Apple's entire security process revolves around security through obscurity. Even when they become aware of egregious vulnerabilities, they can and have sat on them for years (multiple release cycles) for the sole reason that they weren't aware of anyone using them maliciously in the wild.

The sooner and more publicly vulnerabilities are found, the sooner Apple's hand is forced on shipping fast-track security updates that may well break other legitimate functionality--not to mention derailing other planned engineering feature work.

 

[iSee]

...but security expert Jonathan Zdziarski believes it was done by choice because it's not a mistake Apple is likely to have made. "This would have been an incredibly glaring oversight, like forgetting to put doors on an elevator," he told MIT Technology Review.

Not really true. It's more like forgetting to lock an access panel after installing an elevator. The build could remain fully functional such that if there isn't a step in the process that specifically verifies this then it could slip through, especially as part of a change in the build & deployment process (which is surely constantly evolving).

I'm also not sure why a self-respecting security expert would make a public statement like this when it is something in more in the domain of a software build engineer.

 

[bennyf]

Think about this in terms of who are Apple's current "enemies" or competitors:

- Android: potentially makes Apple more developer friendly and secure. Shows respect to their devs.

- Chinese government and state owned or controlled electronics companies: china wants the source code. This isn't that but a step in that direction. Maybe this helps them sell in china.

- US law enforcement: they want a hacked version. Now they're a small step closer to it.

Or, the encryption key was obtained by one actor and Apple has now eliminated that group's advantage. Mayb Apple got a secret national security to produce the kernel and this is their canary.

I think you have to look at this as one of many moves in an extended chess match between grandmasters. My specifics above are surely wrong but closer to the truth than the "was it accidental or not question."

 

[blacktape242]

Quick someone call C.J Cantwell!!

 

[KenBotwinick]

I see people asking "Why still Jailbreak?"

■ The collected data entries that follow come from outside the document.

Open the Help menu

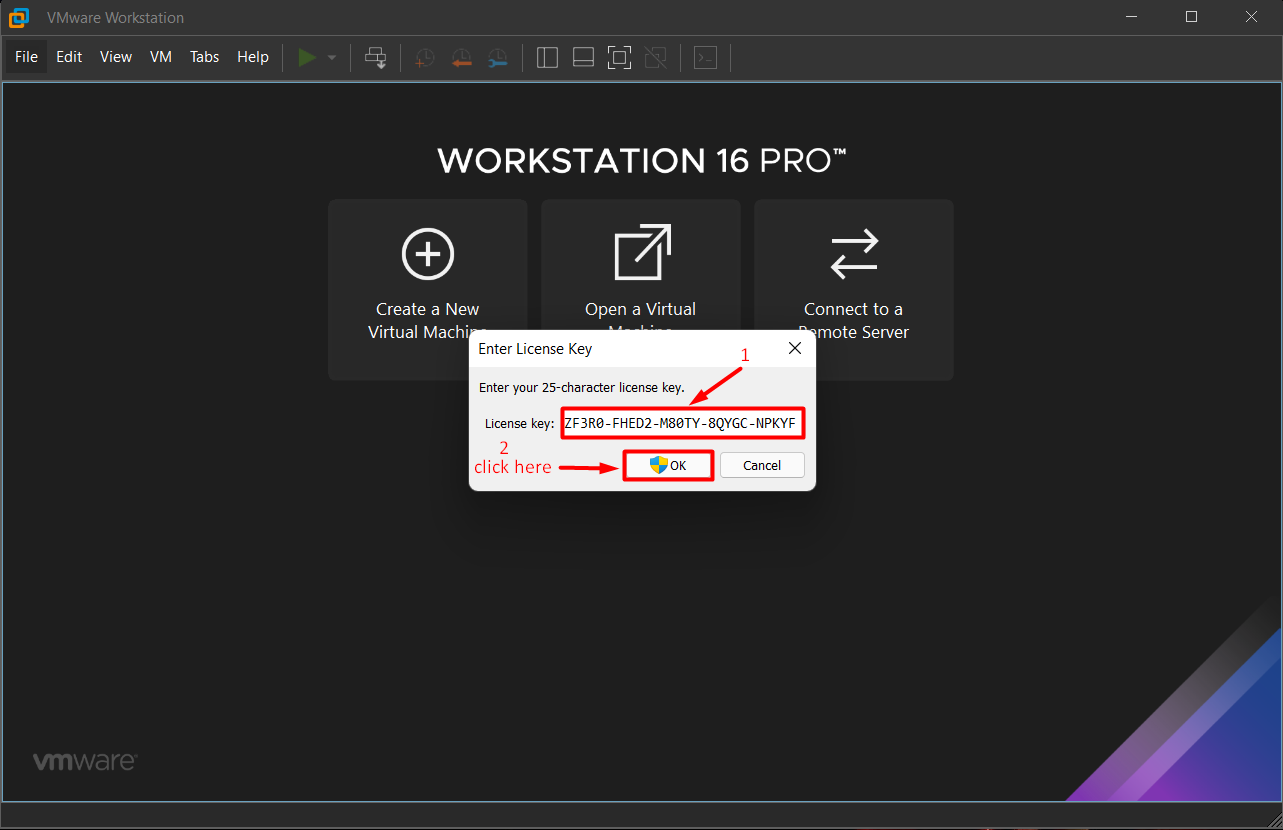click(253, 57)
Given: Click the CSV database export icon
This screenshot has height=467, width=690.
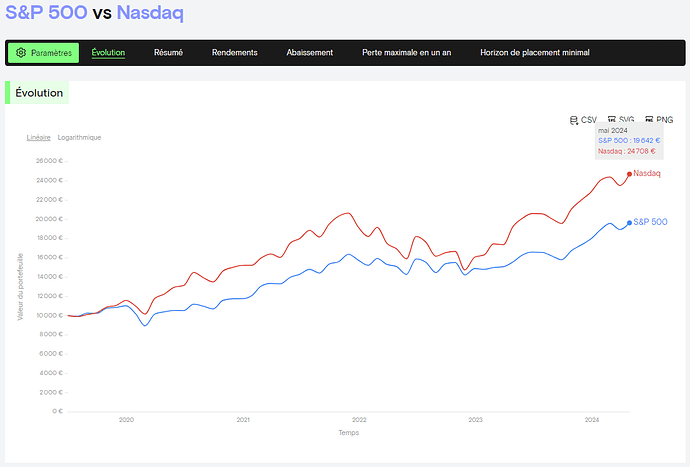Looking at the screenshot, I should tap(573, 120).
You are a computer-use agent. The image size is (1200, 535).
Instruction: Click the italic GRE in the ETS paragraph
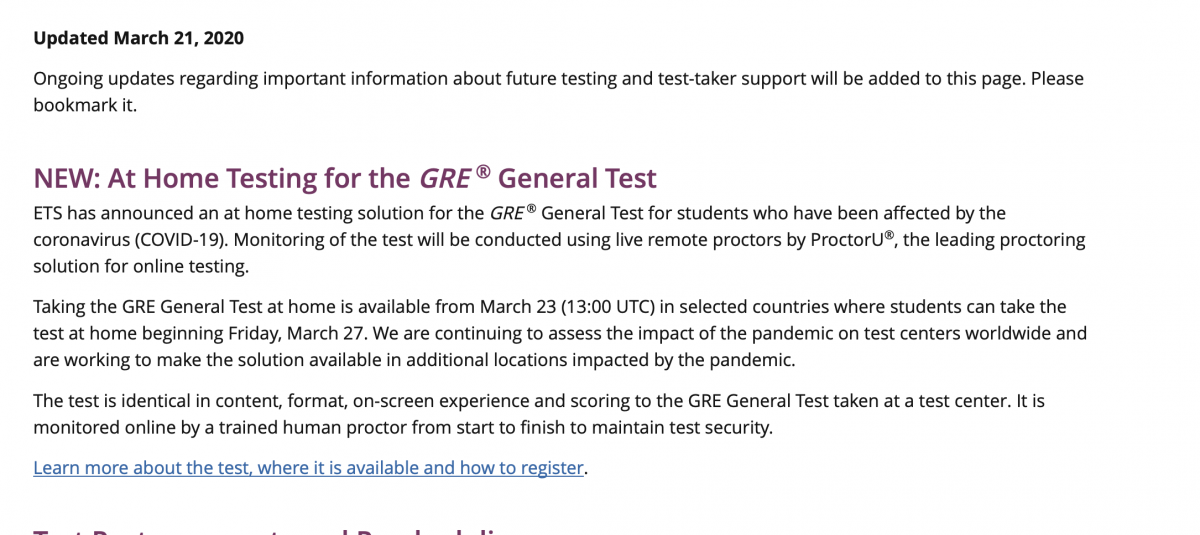click(x=507, y=213)
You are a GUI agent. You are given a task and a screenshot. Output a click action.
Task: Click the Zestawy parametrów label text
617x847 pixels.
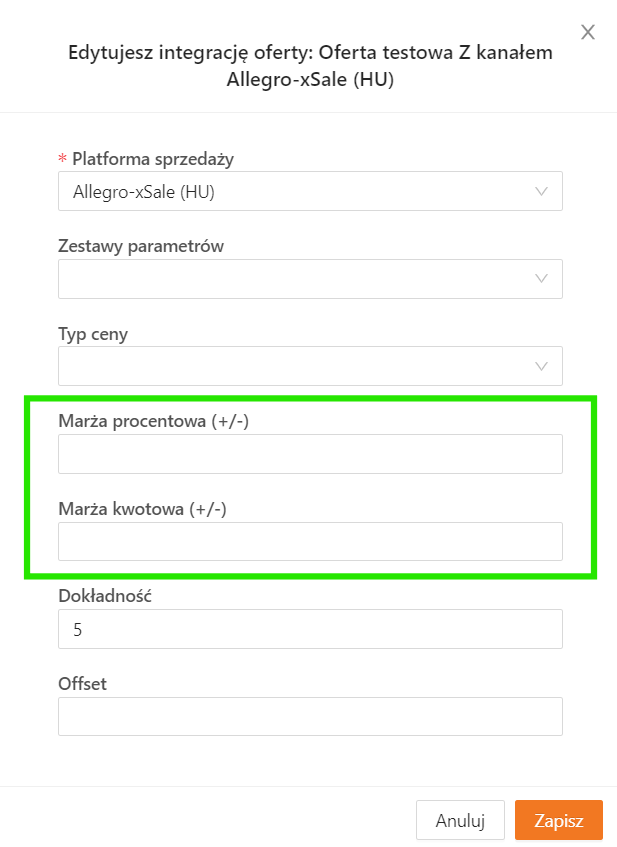tap(141, 246)
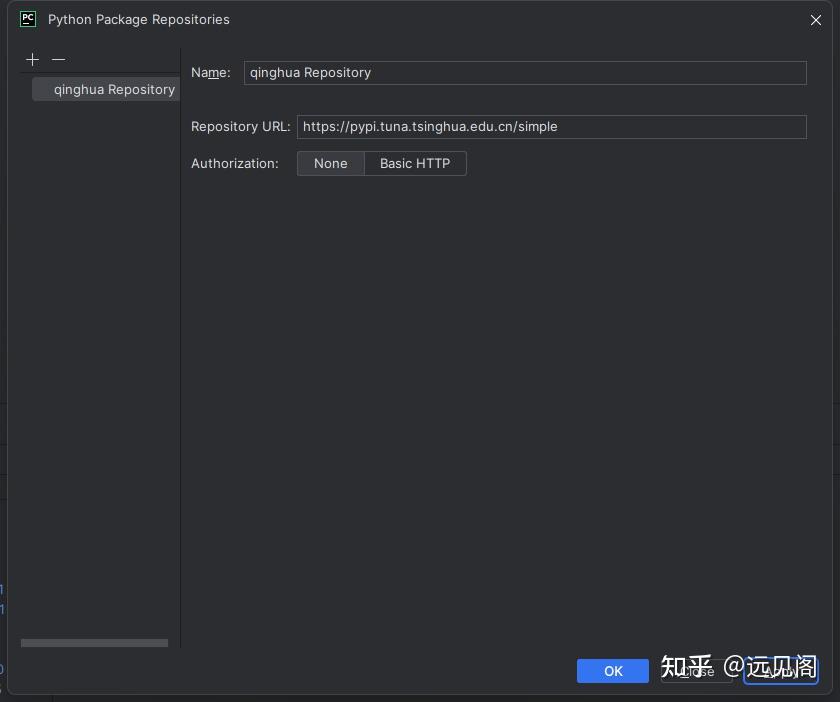Click the divider between list and details
The image size is (840, 702).
(x=180, y=350)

You might think this is a silly reason, but I do it these days mostly for a Palm OS emulator:

http://www.styletap.com/product_iosretired.php

Why do I want a Palm OS emulator? Two reasons:

1) The same reason why I want an Atari 2600, Vic-20, Commodore 64, Amiga, and Sega Saturn emulator. Nostalgia. As far as I know emulators are still banned from the App Store. The logic behind that escapes me.
2) HandyShopper. HandyShopper is hands down the best grocery list app I have ever used on any platform. Nothing else has ever even come close, especially not on iOS. I've found most iOS shopping list apps to be useless eye candy or "services" that tie you to their website and target you with ads and coupons. I don't want a "service". I want a "tool". And HandyShopper is the best tool for the job, but unfortunately they hung up their hat and never converted it from Palm OS to iOS. The logic behind that escapes me.

 

[RooooG]

Again: It's NOT a security hole. As already said, if you have no clue about a matter, please stop spreading false statements, probably because of bad Hollywood movies, about it.

This thread is ridiculous.

Of course it's a security hole, why do you think firmware images are encrypted and signed in the first place? Security and IP. They just handed out all the instructions executed by the kernel; that's going to be very helpful to someone looking for holes.

If they really wanted collaboration, why release an unencrypted binary instead of the source (with no announcement?!)? It just makes the job harder, which increases the likelihood that an exploit remains discovered by one person and not the rest of the community.